SOURCE TEXT

Should I get a car cover for my soft top?
Quick answer: For a soft-top in daily use, usually no. Universal covers trap grit and moisture, flap in the wind and scuff both fabric and paint. If you genuinely need one, pick a breathable, fitted, soft-lined cover; only fit it to a clean, dry car; secure it properly; and air the roof regularly. And never use a cover to hide a leak -- fix the cause first.
It is one of the most common questions we get from convertible owners heading into autumn, and our answer surprises most of them: in the great majority of cases, we advise against a car cover on a convertible. Covers have a few narrow, legitimate uses, but as a general "protect the hood over winter" solution they cause more damage than they prevent.
That sounds counter-intuitive, so it is worth explaining why. A cover feels like protection. The instinct is sound -- you want to keep weather, dirt and UV off a fabric roof that is more vulnerable than painted steel. The problem is that almost everything sold as a car cover solves one of those issues by creating two worse ones.
The one cover we actually recommend
Let us start with the exception, because there is one. A breathable indoor dust cover is fine, and occasionally a genuinely good idea. It is not waterproof, it is not meant to go outside, and it does one job: it keeps airborne dust and grit off a soft-top that is parked inside a dry, ventilated garage for a stretch. The fabric lets water vapour pass straight through, so nothing gets trapped underneath. A show car or a summer convertible put away for the winter inside a garage is the ideal candidate.
Everything beyond that -- waterproof covers, outdoor covers, universal-fit covers, the cheap ones that come folded into a bag the size of a loaf -- is a compromise, and usually a poor one. Here is what goes wrong.
Waterproof covers keep the damp in as well as out
This is the failure we see most. A waterproof cover does exactly what it claims -- it stops rain reaching the fabric. The trouble is it stops moisture leaving, too. You can put the cover on a car that is bone dry, and within a day or two condensation has formed underneath it from the temperature swing between night and morning. There is no airflow to carry that moisture away, so it sits there.
Cars are built to be waterproof, but they are not sealed boxes. They have hidden vents that let the body breathe, equalise pressure and shed interior humidity. Drape a sheet of plastic over the whole car and you block that breathing. When the sun comes out, the air trapped under the cover warms up and the whole thing turns into a sauna -- damp, dark, warm and still. Those are the four conditions mould, mildew and fungus need, and a covered car parked outside over winter gives them all four at once.

CHALLENGE 1
The passage on car covers for soft tops names the conditions that mould, mildew and fungus need. List every one of them.
CHALLENGE 2
Write out the passage on car covers for soft tops word for word, starting with "It is one of" and going on through "than they prevent.".
CHALLENGE 3
Continue the passage on car covers for soft tops from its final sentence onward, in the same voice and style.

DATA SECTION
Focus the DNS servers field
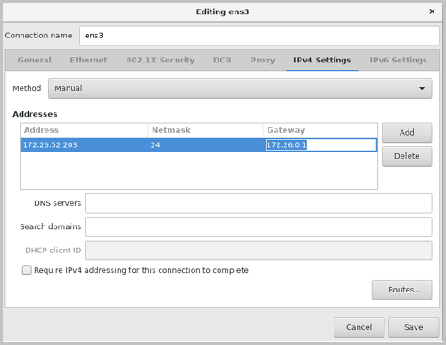This screenshot has height=345, width=446. tap(259, 203)
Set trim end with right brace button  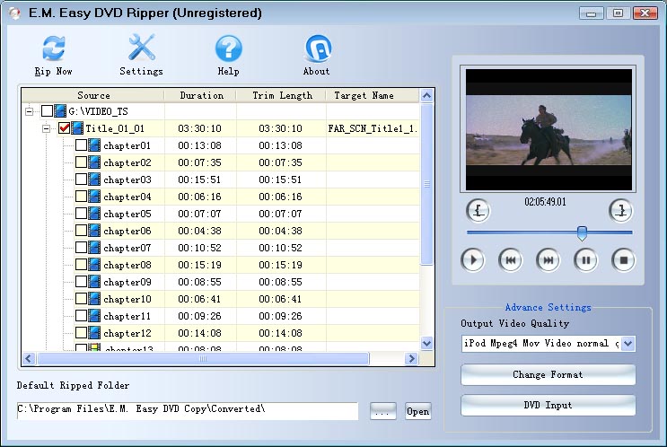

TASK RESULT 1
damp, dark, warm, still

TASK RESULT 2
It is one of the most common questions we get from convertible owners heading into autumn, and our answer surprises most of them: in the great majority of cases, we advise against a car cover on a convertible. Covers have a few narrow, legitimate uses, but as a general "protect the hood over winter" solution they cause more damage than they prevent.

TASK RESULT 3
Matt pulled a cover off a customer's roadster one March and the underside of the fabric was speckled green; the owner had fitted it dry in November and never looked underneath. Once mould or mildew has colonised the weave, the smell is very hard to shift, and you are now into restoration rather than maintenance.
Plastic covers leach into your paint
A waterproof cover is flexible plastic, and flexible plastic is full of solvents and plasticisers that keep it supple. Leave it pressed against your bodywork for months and those compounds slowly migrate out of the cover and into the paintwork below. This is solvent migration, and it is sneaky -- you rarely spot it while the cover is on. It shows up in spring, when the cover comes off and the gloss underneath looks dull, hazy or patchy where the plastic sat closest. Machine polishing can sometimes recover it; sometimes it has gone too deep.
In the wind, a loose cover is sandpaper
Unless a cover is custom-cut to your exact model, it will not fit perfectly, and the slack sections catch the wind. Every gust lifts and drops the fabric against the surface beneath. Do that for a few months and the constant rubbing leaves fine scratches in the paint, and it gets worse the moment a bit of grit works its way under the cover -- now you are dragging an abrasive across the panel with every breeze.
On a cabriolet the stakes are higher. The fabric weave on a hood is far more delicate than clearcoat, and the same flapping abrades the fibres and wears away the factory weatherproofing treatment. You can strip a roof's water-repellency long before you notice any visible wear, and the first sign is a leak that was not there last year.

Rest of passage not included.